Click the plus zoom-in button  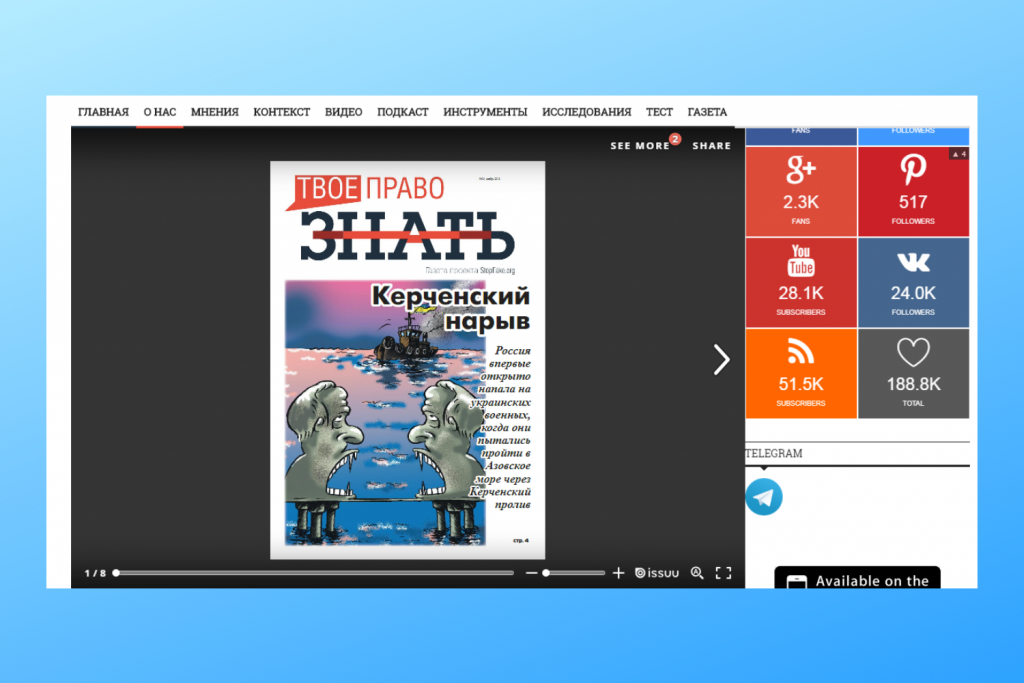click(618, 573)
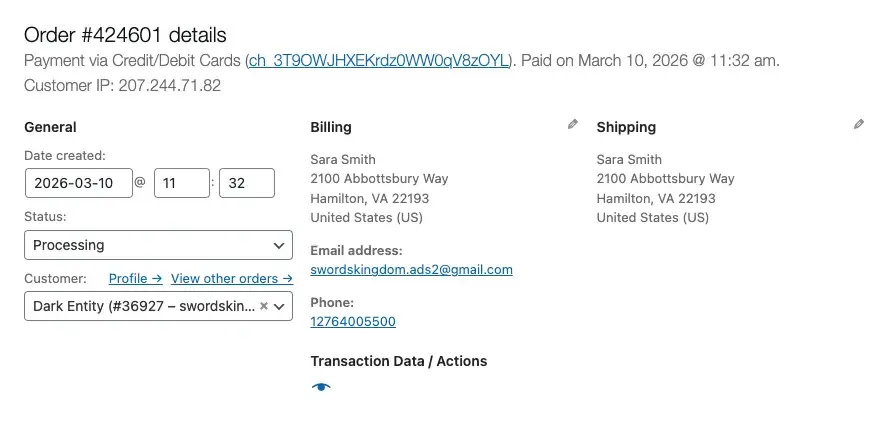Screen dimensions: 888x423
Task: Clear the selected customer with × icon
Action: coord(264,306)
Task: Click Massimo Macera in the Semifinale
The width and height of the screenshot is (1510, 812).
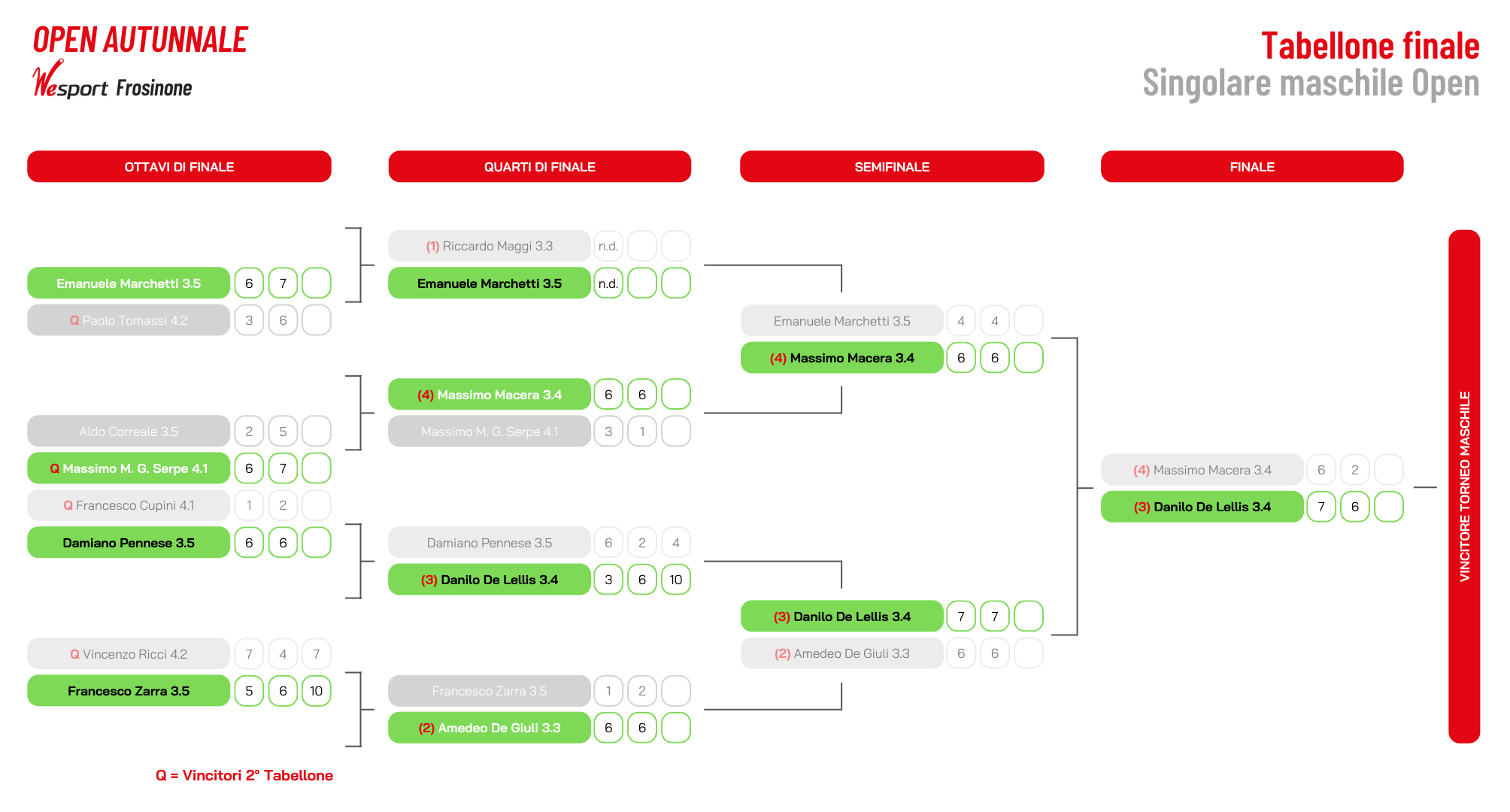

### [What is needed]
Switch "screenshot" to "screen capture" in the lines from the one containing "Task: Click Massimo Macera in the Semifinale" through the end of the entries, and give those lines again with nothing else changed. Leave the pictures out of your answer.

### [Task output]
Task: Click Massimo Macera in the Semifinale
The width and height of the screen capture is (1510, 812).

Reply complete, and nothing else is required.